Following the death of former Yugoslav president Slobodan Milosevic in March the case has become pivotal for establishing what happened in Serbia's mainly ethnic-Albanian province of Kosovo from a legal point of view, reported AFP.
That is because much of the evidence that will be presented is expected to be similar to the prosecution's Kosovo case in the Milosevic trial.
The former Yugoslav president died suddenly on March 11 and his trial, the first to deal with the alleged Serb atrocities committed during the Kosovo war, was closed without the judges ruling on the evidence presented.

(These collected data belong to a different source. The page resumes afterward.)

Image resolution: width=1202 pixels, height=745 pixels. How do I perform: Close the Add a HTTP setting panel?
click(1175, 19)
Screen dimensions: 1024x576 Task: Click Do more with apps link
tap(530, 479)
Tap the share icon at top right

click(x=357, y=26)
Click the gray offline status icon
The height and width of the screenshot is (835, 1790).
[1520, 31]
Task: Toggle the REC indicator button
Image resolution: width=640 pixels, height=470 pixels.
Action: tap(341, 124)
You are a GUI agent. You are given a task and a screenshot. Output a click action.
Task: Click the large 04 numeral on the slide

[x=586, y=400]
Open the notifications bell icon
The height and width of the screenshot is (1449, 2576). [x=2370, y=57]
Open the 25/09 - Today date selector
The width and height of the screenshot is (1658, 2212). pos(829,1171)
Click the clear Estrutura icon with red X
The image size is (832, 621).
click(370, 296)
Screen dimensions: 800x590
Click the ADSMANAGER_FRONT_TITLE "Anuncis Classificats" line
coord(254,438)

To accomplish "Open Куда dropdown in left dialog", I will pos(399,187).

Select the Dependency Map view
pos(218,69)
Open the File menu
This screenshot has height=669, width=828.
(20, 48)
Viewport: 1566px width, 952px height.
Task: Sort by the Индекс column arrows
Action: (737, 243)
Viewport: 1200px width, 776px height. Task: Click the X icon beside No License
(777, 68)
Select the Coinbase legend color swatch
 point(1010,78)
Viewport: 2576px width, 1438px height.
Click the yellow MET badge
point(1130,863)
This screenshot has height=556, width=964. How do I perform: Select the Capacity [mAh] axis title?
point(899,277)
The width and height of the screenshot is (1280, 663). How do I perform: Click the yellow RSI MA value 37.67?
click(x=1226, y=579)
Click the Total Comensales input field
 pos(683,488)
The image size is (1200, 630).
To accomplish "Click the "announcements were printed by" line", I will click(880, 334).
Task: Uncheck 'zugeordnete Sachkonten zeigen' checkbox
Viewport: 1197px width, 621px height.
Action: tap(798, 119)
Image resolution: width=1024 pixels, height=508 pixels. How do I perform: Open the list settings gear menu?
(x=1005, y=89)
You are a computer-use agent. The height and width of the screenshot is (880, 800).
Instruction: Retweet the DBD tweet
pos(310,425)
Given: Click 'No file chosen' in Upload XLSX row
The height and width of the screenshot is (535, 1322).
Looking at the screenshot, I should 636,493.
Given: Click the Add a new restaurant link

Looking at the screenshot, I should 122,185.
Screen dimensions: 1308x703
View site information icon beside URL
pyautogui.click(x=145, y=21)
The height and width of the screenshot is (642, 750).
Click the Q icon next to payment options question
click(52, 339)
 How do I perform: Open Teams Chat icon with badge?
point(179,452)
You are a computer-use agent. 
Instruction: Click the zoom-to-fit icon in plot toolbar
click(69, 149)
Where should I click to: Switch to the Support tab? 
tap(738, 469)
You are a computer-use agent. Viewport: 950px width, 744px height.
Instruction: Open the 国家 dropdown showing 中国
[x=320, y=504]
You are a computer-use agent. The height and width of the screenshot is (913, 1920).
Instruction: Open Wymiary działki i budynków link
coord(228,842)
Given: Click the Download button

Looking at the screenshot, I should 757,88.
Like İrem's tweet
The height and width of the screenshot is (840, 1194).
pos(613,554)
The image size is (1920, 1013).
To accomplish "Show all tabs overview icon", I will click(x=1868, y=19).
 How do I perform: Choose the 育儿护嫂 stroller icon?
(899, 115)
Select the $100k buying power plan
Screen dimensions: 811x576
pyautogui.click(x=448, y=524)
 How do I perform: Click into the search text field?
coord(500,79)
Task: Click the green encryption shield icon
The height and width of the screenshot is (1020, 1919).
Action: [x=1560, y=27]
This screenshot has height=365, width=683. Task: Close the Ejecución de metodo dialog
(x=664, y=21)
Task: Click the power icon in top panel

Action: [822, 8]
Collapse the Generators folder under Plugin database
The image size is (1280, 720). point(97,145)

The men on trial Monday are accused of forming a joint criminal enterprise with Milosevic aimed at changing Kosovo's ethnic make-up "to ensure continued Serbian control over the province."
In the dock alongside ex-Serbian president Milutinovic will be the former Serbian prime minister Nikola Sainovic, two former Yugoslav army chiefs of staff — generals Dragoljub Ojdanic and Nebojsa Pavkovic -- and generals Vladimir Lazarevic and Sreten Lukic.
They face charges of war crimes and crimes against humanity over the forced deportation of some 800,000 Kosovo Albanian civilians, the murder of hundreds of Kosovo Albanians, including women and children, sexual assaults by the Serb troops and the destruction of Kosovo Albanian Muslim sites.
Another former Serbian general Vlastimir Djordjevic was initially indicted along with the other six but he is still on the run.
The Serb crackdown on Kosovo left hundreds of thousands of Kosovo Albanians internally displaced or fleeing the province to neighboring countries like Albania and Macedonia.
The world was shocked by the images of columns of disheveled Kosovo Albanians arriving at the borders who told stories of raided villages, burned homes and Serb brutality.
In March 1999 after peace talks collapsed, NATO launched airstrikes against targets in Serbia and Kosovo to force the Serb troops to retreat.
In June 1999 the bombing stopped after an agreement was reached with the Serb and Yugoslav troops in Kosovo to withdraw. Legally Kosovo remains a province of Serbia but it is now run by the United Nations and NATO.
In February of this year UN-sponsored talks on Kosovo's future status began, but so far the negotiations have produced no concrete results. The Kosovo Albanians are pushing for independence.